Updated on 2024-12-31 GMT+08:00

Window Functions

Window functions perform calculations across rows of query results. They are run after the HAVING clause but before the ORDER BY clause. To call a window function, you need to use the OVER clause to specify the special syntax of the window. The window consists of three parts:

  • Partition specification, which divides the input rows into different partitions. This is similar to how the GROUP BY clause divides rows into different groups in an aggregate function.
  • Sorting specification, which determines the order in which the window function will process the input rows
  • Window frame, which specifies the sliding window of the row to be processed by the specified function. If no frame is specified, the default value is RANGE UNBOUNDED PRECEDING, which is the same as the value of UNBOUNDEEN PREBODING AND CURRENT ROWGE. The frame contains all rows from the beginning of the partition to the last peer of the current row. In the absence of ORDER BY, all rows are treated as equivalent, so the range between the unbound preamble and the current row is equal to the range between the unbound preamble and the unbound subsequent rows.

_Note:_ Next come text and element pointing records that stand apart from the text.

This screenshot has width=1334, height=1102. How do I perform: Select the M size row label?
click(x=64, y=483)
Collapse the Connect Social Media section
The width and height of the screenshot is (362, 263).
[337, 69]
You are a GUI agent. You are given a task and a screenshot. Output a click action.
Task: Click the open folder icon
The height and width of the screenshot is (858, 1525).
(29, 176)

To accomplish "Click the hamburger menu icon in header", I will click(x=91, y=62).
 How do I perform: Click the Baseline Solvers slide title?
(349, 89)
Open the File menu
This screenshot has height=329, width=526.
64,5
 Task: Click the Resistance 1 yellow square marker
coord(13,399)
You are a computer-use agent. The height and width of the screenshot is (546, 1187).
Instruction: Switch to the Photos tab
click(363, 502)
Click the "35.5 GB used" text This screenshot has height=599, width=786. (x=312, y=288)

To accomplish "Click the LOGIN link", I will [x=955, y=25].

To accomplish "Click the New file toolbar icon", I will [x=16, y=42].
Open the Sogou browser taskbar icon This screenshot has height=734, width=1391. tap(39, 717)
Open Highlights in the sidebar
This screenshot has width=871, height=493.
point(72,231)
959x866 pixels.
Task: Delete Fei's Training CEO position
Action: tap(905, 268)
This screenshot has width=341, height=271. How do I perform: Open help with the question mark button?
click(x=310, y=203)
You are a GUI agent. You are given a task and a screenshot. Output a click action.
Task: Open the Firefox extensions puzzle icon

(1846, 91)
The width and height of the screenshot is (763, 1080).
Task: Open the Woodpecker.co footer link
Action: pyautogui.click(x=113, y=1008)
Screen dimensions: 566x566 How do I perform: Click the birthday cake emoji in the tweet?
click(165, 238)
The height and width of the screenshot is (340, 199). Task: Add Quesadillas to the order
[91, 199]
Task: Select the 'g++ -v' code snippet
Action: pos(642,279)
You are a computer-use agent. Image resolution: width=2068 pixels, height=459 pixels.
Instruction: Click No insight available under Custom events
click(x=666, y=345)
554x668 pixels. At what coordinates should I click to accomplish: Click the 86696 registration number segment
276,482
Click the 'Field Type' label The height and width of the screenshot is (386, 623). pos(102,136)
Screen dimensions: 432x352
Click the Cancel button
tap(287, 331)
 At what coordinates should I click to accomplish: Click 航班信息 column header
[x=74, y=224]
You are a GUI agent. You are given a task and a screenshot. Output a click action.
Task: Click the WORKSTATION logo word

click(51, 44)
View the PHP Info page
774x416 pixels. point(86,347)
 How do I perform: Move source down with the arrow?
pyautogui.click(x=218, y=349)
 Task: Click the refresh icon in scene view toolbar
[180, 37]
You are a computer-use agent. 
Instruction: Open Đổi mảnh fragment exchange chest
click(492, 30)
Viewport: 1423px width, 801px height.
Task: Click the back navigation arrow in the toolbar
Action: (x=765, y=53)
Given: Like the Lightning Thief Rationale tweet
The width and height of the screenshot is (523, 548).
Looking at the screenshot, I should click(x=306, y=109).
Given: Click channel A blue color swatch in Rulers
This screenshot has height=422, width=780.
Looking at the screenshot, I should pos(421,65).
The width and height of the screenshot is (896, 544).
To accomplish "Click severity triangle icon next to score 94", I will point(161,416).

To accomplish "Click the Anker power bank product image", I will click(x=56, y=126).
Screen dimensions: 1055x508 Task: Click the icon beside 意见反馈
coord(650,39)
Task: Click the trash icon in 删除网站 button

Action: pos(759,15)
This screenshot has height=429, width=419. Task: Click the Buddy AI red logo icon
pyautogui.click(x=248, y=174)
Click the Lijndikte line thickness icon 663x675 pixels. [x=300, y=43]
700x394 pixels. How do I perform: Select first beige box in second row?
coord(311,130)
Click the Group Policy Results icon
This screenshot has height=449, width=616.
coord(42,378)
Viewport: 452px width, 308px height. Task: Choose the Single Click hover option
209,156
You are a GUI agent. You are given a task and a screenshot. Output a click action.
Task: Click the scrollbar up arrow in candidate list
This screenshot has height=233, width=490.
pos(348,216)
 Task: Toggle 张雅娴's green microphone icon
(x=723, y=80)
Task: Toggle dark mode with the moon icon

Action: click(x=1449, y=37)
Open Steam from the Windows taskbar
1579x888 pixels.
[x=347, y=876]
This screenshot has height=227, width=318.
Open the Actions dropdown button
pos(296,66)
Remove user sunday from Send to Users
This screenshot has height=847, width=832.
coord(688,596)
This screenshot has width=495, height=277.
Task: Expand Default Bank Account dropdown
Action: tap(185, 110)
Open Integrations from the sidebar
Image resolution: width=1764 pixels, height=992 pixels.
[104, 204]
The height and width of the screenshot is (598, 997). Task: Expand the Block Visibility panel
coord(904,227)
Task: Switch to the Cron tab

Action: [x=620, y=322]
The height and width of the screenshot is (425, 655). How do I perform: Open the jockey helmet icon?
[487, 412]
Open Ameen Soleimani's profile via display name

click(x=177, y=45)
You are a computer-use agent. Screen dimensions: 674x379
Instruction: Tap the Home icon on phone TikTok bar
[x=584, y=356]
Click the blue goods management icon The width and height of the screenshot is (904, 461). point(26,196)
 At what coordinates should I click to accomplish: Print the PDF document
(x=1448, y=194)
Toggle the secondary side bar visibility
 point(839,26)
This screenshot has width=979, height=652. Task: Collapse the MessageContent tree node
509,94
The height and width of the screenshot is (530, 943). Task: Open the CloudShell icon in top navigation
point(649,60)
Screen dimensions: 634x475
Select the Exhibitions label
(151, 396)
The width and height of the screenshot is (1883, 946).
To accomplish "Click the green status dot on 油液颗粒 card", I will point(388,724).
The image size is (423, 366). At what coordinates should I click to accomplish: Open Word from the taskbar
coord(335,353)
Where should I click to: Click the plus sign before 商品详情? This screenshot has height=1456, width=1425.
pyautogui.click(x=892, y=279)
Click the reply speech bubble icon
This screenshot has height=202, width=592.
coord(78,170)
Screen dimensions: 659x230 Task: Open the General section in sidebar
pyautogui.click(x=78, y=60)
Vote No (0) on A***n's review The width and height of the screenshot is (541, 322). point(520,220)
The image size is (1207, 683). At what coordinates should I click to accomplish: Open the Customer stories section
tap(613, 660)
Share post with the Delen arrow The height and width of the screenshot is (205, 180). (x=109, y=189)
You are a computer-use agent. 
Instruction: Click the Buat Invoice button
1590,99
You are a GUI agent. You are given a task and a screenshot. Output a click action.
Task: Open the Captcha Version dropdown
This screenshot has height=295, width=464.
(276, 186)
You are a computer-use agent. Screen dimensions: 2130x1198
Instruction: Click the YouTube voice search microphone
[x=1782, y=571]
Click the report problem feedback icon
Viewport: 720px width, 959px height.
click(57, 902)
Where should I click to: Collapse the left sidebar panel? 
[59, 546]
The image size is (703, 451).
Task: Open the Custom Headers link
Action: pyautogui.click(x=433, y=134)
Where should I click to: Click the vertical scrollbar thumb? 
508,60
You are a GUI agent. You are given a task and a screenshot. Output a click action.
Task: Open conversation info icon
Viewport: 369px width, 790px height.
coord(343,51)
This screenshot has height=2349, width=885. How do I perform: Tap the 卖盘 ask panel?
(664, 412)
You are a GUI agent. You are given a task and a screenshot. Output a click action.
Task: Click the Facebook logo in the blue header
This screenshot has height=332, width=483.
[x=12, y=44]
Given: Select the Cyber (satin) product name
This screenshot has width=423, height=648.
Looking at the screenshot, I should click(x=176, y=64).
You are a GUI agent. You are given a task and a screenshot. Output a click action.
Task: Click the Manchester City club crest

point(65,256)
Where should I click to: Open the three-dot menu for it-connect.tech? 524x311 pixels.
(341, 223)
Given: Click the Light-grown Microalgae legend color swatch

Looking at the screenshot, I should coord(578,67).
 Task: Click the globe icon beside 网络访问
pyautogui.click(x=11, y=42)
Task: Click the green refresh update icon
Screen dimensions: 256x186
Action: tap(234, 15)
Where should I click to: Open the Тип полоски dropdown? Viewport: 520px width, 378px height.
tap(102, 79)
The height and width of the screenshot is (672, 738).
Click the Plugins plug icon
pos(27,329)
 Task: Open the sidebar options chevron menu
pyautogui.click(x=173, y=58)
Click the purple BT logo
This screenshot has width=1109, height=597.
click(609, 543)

    For example, in the following query, the information in the salary table is sorted according to the salary of employees in each department.

    -- Create a data table and insert data.
    create table salary (dept varchar, userid varchar, sal double);
     insert into salary values ('d1','user1',1000),('d1','user2',2000),('d1','user3',3000),('d2','user4',4000),('d2','user5',5000); 
    
    --Query data.
    select dept,userid,sal,rank() over (partition by dept order by sal desc) as rnk from salary order by dept,rnk;
    dept | userid |  sal   | rnk 
    ------|--------|--------|-----
     d1   | user3  | 3000.0 |   1 
     d1   | user2  | 2000.0 |   2 
     d1   | user1  | 1000.0 |   3 
     d2   | user5  | 5000.0 |   1 
     d2   | user4  | 4000.0 |   2 

Aggregate Functions

All aggregate functions can be used as window functions by adding over clauses. The aggregate function operates on each row of records in the current window framework.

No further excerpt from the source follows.